→ **Seitenauszug**
- - - - -
Ronald Reagan: Ehrungen für Aids-Ignoranten?

In den USA beginnen in diesen Tagen monatelange Jubelfeiern für Ronald Reagan, den 2004 verstorbenen 40. Präsidenten der USA. Selbst in Deutschland schlagen Politiker vor, ihn zu ehren, Straßen oder Plätze nach Reagan zu benennen. Doch – Ronald Reagan stand in Sachen Aids für Ignoranz, für Tausende Aids-Tote, für Desinteresse, das Leben kostete.

Am 6. Februar 1911 wurde Ronald Reagan in Tampico Illinois geboren. Nach einer Karriere als Schauspieler in zahlreichen ‚B-Movies‘ war er von 1981 bis 1989 der 40., Präsident der USA. Anlässlich seines 100. Geburtstags beginnen in den USA in diesen Tagen Feierlichkeiten zu Reagans Ehren, die als ‚Reaganiana‘ mit Konferenzen, Ausstellungen und anderen Events das ganze Jahr andauern sollen.

Ronald Reagan war als Politiker zu Lebzeiten stark umstritten. Der erzkonservative Republikaner, inzwischen zur Ikone rechter Politik geworden, stand zu Regierunsgzeiten für Abbau des Sozialstaats, Rekord-Verschuldung – und eine Ignoranz gegenüber der gerade beginnenden Aids-Krise, die viele Menschen das leben kostete.

„Die Regierung ist nicht die Lösung, die Regierung ist das Problem“, dieser Satz aus Reagans Rede anlässlich seiner Amtseinführung 1981 wirkt heute geradezu wie sein Credo, das Grund-Motto seiner Regierungszeit: weitgehende Entstaatlichung. Zum Ausdruck kommt auch das bipolare Denken Reagans – die Einteilung der Welt in ‚gut‘ und ‚böse‘, in ‚Freiheit‘ oder ‚Kommunismus‘, in ‚bösen Staat‘ und ‚gute Privatwirtschaft‘. Folgen der ‚Reagonomics‘ waren u.a. ein demontierter Sozialstaat und eine Staatsverschuldung in zuvor unbekannter Höhe.

Ronald und Nancy Reagan 1981 während der Parade zur Amtseinführung (Foto: wikimedia / White House Office)
Ronald und Nancy Reagan 1981 während der Parade zur Amtseinführung (Foto: wikimedia / White House Office)

In Reagans Amtszeit als US-Präsident fällt auch der Beginn der Aids-Krise. Im Juni 1981 wird erstmals über ungewöhnliche Erkrankungen bei ansonsten gesund scheinenden jungen schwulen Männern berichtet.
- - - - -
→ **Auflistung**
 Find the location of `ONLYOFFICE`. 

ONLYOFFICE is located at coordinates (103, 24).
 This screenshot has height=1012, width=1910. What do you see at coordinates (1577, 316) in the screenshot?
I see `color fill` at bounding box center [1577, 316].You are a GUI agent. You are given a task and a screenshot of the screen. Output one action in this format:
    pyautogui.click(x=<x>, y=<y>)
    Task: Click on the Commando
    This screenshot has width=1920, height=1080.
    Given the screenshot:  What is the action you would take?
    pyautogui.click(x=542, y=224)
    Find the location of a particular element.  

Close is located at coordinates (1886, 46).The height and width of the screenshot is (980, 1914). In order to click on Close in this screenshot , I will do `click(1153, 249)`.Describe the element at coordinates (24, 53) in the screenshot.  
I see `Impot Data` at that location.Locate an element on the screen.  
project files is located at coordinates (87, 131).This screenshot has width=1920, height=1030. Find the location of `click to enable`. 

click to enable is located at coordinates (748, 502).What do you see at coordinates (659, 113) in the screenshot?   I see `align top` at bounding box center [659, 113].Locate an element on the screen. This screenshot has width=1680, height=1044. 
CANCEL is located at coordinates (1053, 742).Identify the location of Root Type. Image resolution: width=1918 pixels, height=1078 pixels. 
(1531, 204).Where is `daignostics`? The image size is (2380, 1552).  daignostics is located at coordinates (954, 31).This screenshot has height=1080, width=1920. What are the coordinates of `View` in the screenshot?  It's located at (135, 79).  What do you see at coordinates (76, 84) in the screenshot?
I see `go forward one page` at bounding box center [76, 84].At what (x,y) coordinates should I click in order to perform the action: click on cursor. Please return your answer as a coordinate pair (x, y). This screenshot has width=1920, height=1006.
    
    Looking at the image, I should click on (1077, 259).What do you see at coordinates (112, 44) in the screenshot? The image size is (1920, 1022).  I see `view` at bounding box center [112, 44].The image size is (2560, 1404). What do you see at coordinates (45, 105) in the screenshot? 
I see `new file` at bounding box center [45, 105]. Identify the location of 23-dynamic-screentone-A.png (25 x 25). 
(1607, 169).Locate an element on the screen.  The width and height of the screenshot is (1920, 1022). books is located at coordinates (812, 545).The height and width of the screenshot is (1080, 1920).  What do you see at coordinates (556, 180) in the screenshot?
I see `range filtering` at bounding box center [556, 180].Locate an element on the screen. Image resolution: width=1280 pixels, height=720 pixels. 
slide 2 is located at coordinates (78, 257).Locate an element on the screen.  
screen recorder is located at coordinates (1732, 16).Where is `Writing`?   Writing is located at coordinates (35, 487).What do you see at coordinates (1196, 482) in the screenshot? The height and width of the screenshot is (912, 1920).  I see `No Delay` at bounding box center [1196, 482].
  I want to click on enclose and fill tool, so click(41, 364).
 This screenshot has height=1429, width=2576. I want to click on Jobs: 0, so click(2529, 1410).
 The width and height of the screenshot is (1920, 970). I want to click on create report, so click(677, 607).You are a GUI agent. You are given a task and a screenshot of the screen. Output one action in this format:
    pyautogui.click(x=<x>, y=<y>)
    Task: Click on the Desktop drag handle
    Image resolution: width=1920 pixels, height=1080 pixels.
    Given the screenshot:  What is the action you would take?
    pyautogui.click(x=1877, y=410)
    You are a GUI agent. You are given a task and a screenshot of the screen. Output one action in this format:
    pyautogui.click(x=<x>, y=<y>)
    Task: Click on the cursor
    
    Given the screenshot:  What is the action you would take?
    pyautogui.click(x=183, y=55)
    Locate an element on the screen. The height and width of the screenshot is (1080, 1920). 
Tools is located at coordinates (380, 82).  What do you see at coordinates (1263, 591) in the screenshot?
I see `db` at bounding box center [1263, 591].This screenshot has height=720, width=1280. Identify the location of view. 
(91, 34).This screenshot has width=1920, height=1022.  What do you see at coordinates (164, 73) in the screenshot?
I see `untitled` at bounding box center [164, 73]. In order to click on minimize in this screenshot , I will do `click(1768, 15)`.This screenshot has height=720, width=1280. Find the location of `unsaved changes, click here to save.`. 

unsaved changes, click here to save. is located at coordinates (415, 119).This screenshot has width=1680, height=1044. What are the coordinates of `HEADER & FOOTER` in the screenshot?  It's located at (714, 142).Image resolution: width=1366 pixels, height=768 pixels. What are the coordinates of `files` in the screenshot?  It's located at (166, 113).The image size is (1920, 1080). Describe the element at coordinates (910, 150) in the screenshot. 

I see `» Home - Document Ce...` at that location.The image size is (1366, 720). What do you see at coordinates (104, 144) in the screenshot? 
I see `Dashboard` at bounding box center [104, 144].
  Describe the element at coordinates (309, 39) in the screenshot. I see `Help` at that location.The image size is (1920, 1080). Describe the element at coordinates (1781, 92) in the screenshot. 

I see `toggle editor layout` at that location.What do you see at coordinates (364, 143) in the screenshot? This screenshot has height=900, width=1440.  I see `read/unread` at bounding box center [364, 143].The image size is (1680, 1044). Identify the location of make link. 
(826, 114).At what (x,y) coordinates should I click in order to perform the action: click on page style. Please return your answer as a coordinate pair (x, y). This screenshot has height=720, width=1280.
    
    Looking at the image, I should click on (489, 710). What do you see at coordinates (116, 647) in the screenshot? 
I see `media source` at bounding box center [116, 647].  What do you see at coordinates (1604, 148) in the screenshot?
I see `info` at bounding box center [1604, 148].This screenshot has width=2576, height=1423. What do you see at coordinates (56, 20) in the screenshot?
- - - - -
→ **Anfrage 1**
In welchem Ort wurde Ronald Reagan laut dem Seitenauszug geboren?
→ **Anfrage 2**
Gib bitte den Abschnitt des Seitenauszugs wieder, der bei den Worten „Am 6. Februar“ anfängt und nach „Jahr andauern sollen.“ aufhört, und tausche dabei „Feierlichkeiten“ gegen „Festlichkeiten“ aus.
Die Datensätze haben mit dem Seitenauszug nichts zu tun.

→ **Vollständige Antwort 1**
In Tampico Illinois.

→ **Vollständige Antwort 2**
Am 6. Februar 1911 wurde Ronald Reagan in Tampico Illinois geboren. Nach einer Karriere als Schauspieler in zahlreichen ‚B-Movies‘ war er von 1981 bis 1989 der 40., Präsident der USA. Anlässlich seines 100. Geburtstags beginnen in den USA in diesen Tagen Festlichkeiten zu Reagans Ehren, die als ‚Reaganiana‘ mit Konferenzen, Ausstellungen und anderen Events das ganze Jahr andauern sollen.